[Source material — start]
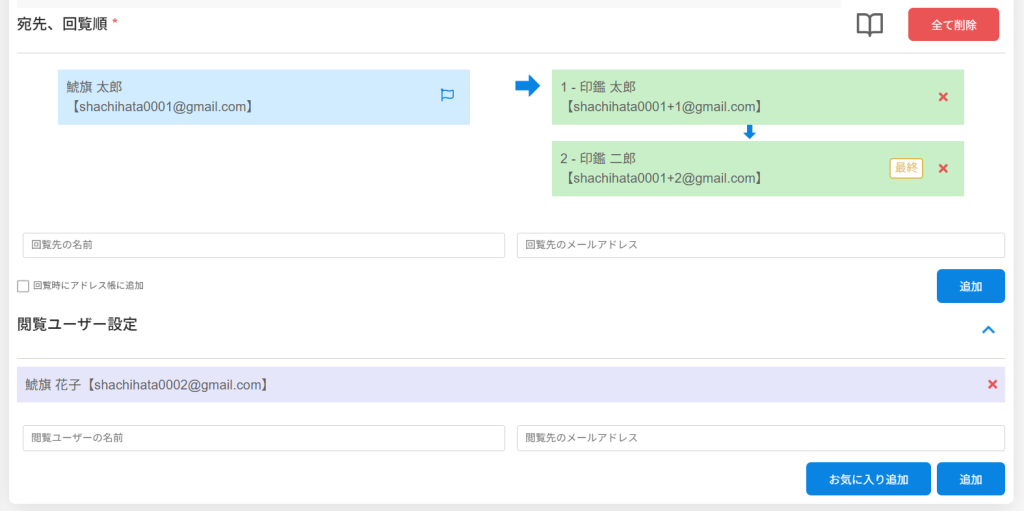This screenshot has height=511, width=1024.
Task: Focus the 閲覧先のメールアドレス field
Action: tap(760, 438)
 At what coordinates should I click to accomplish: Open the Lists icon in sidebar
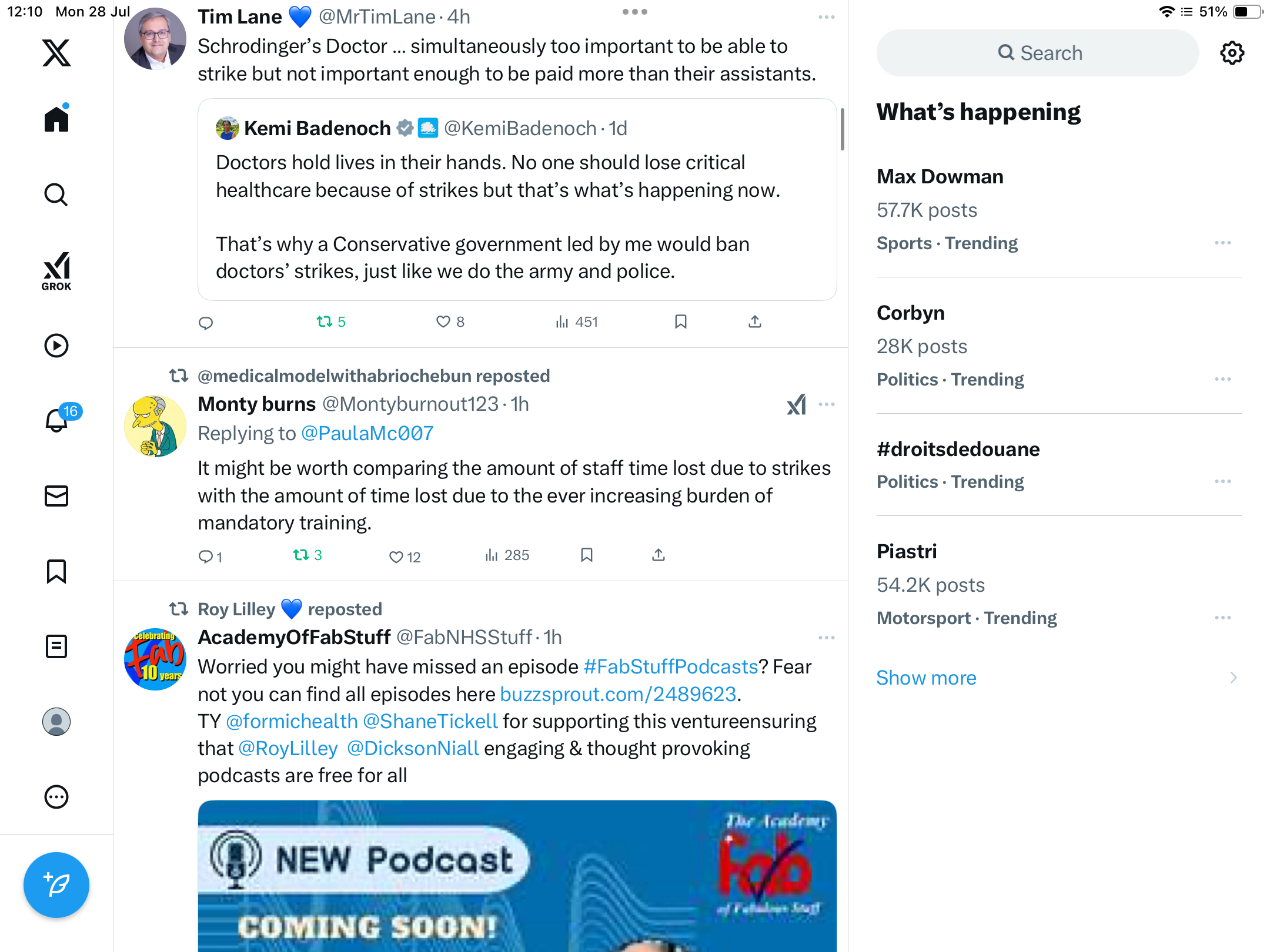(56, 646)
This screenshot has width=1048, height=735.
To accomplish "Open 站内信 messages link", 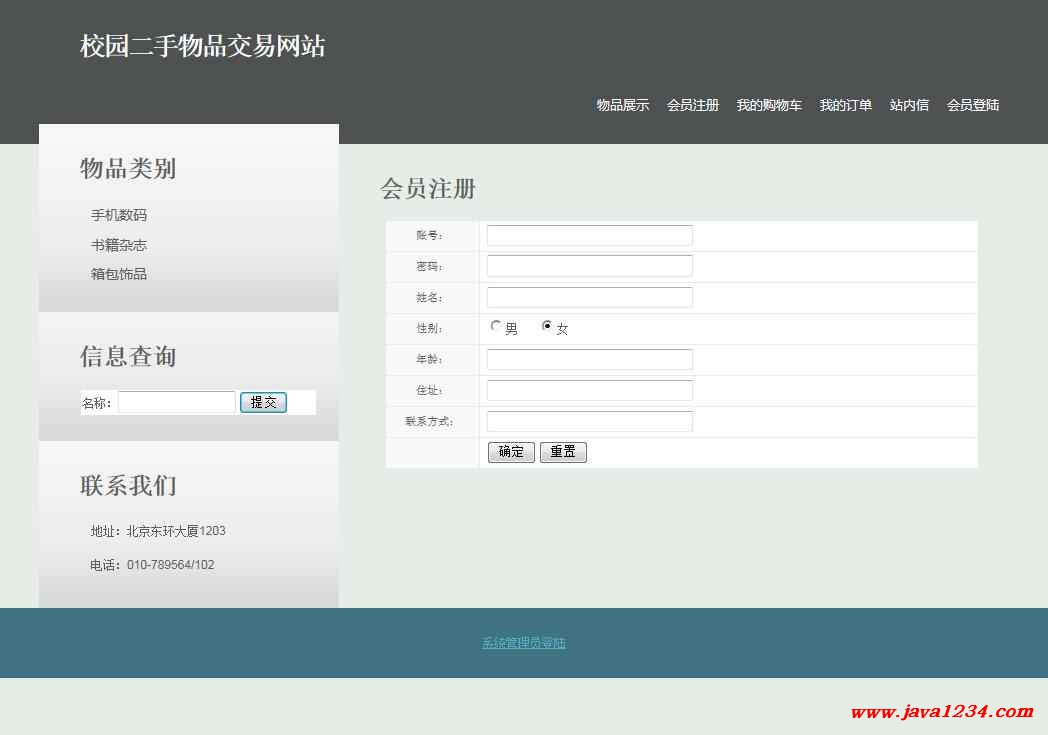I will click(909, 105).
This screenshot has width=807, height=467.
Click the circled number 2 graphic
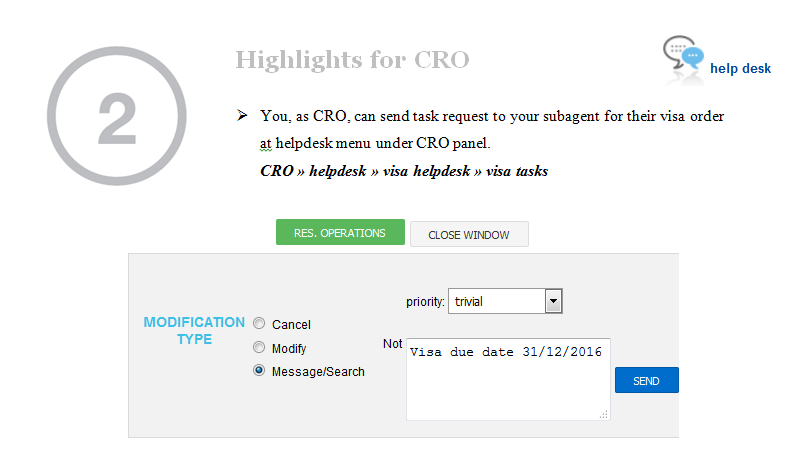click(x=117, y=116)
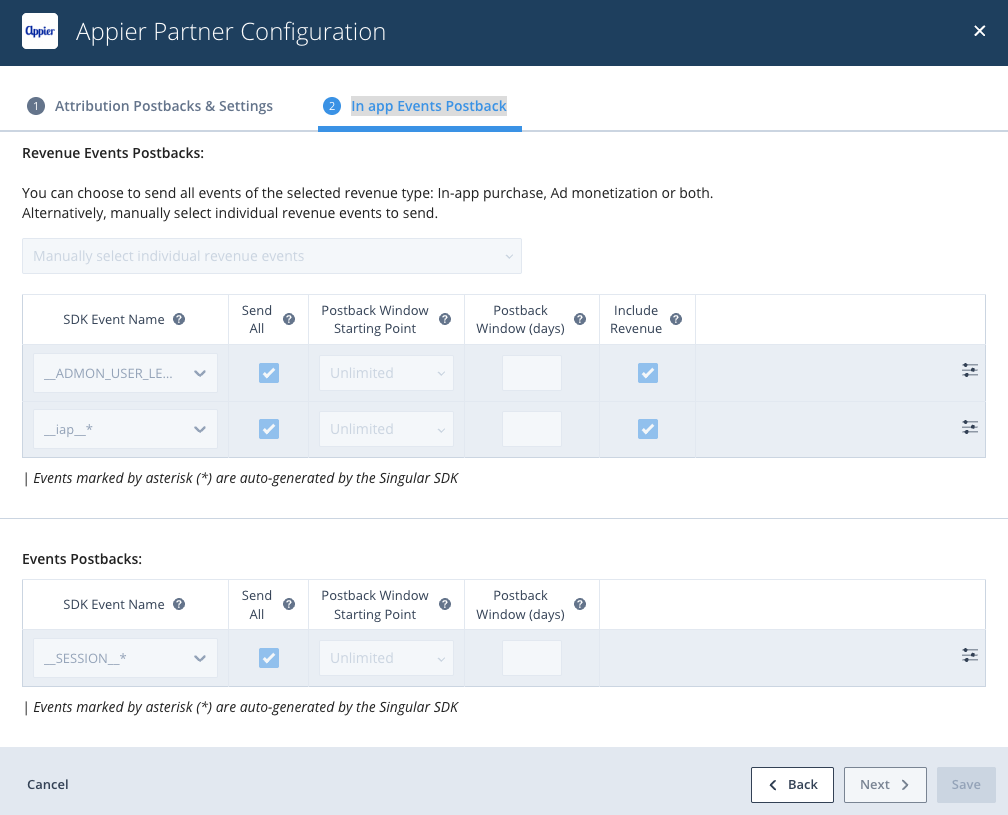The image size is (1008, 815).
Task: Click help icon beside Include Revenue header
Action: click(676, 320)
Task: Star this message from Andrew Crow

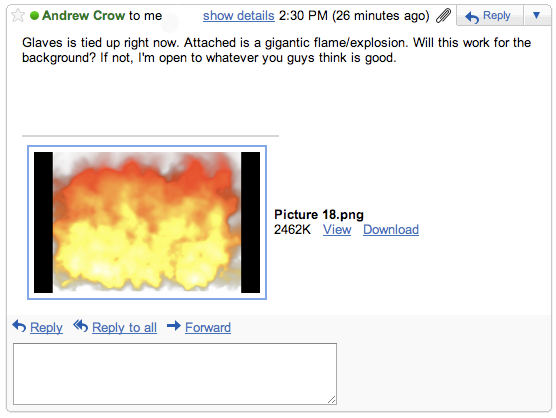Action: (18, 16)
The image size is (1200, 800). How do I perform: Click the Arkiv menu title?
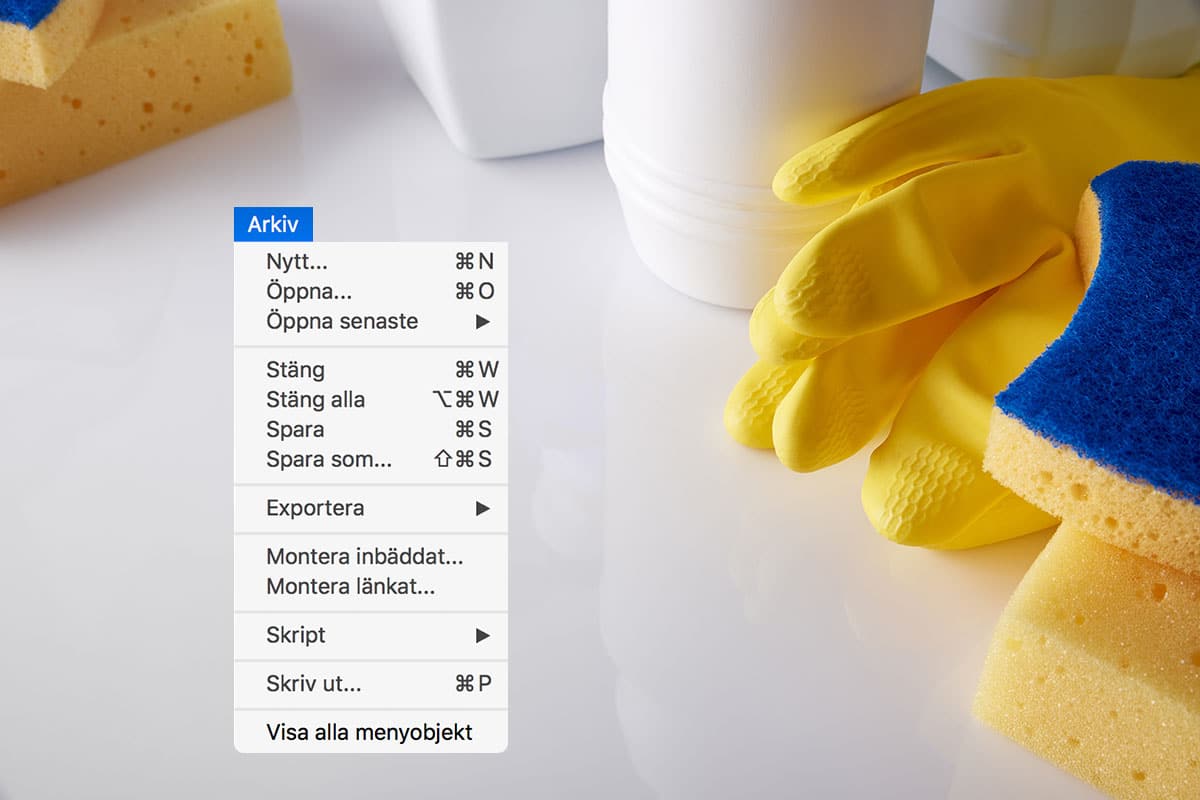pos(273,225)
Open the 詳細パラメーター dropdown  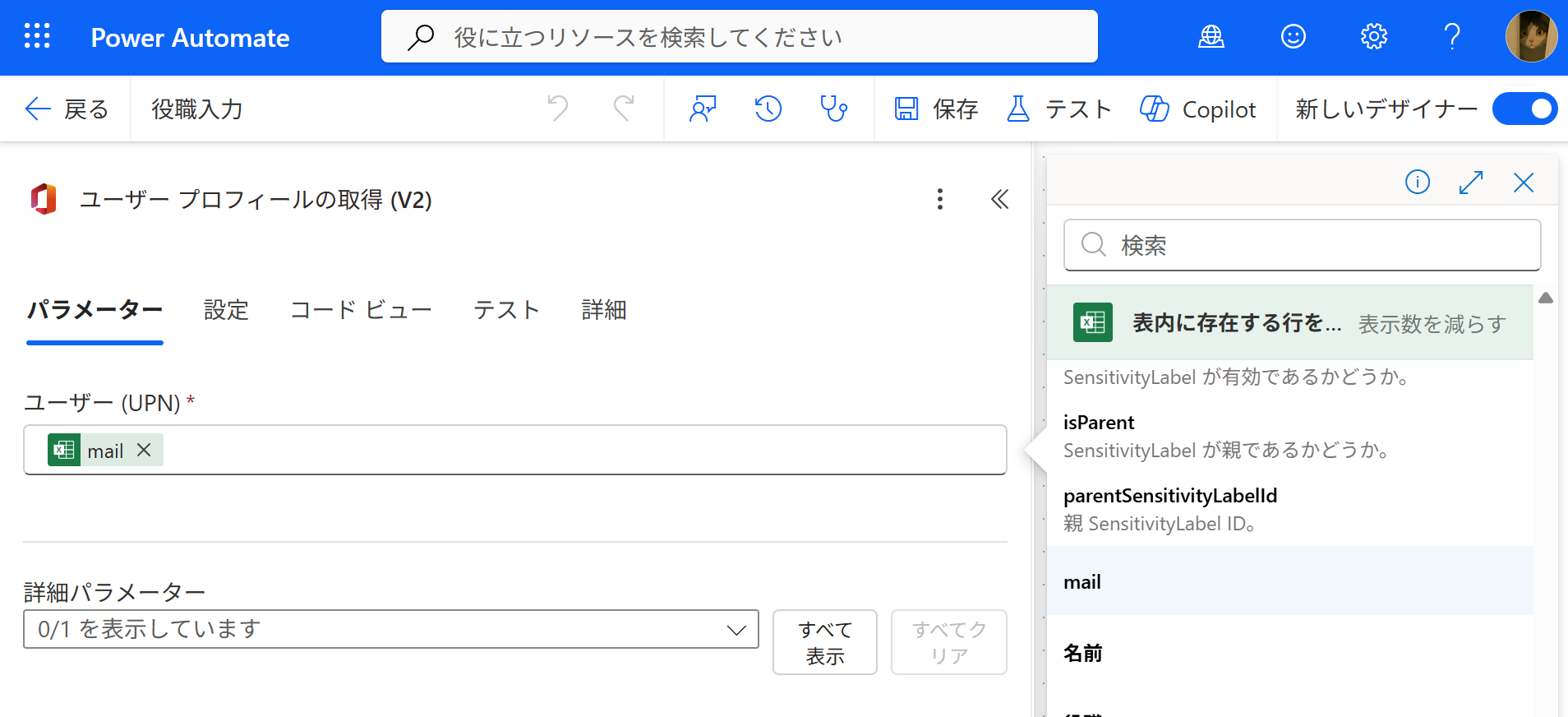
[Source material — finish]
- **Exercise aim**
The answer must be an exact copy of the lines from the one with "Task: Star this message from Andrew Crow" through the final line above, both ends included, and nothing else; pictures stay out.

- **Your response**
Task: Star this message from Andrew Crow

Action: (18, 16)
The image size is (1200, 800). How do I perform: Click the Arkiv menu title?
pos(273,225)
Open the 詳細パラメーター dropdown  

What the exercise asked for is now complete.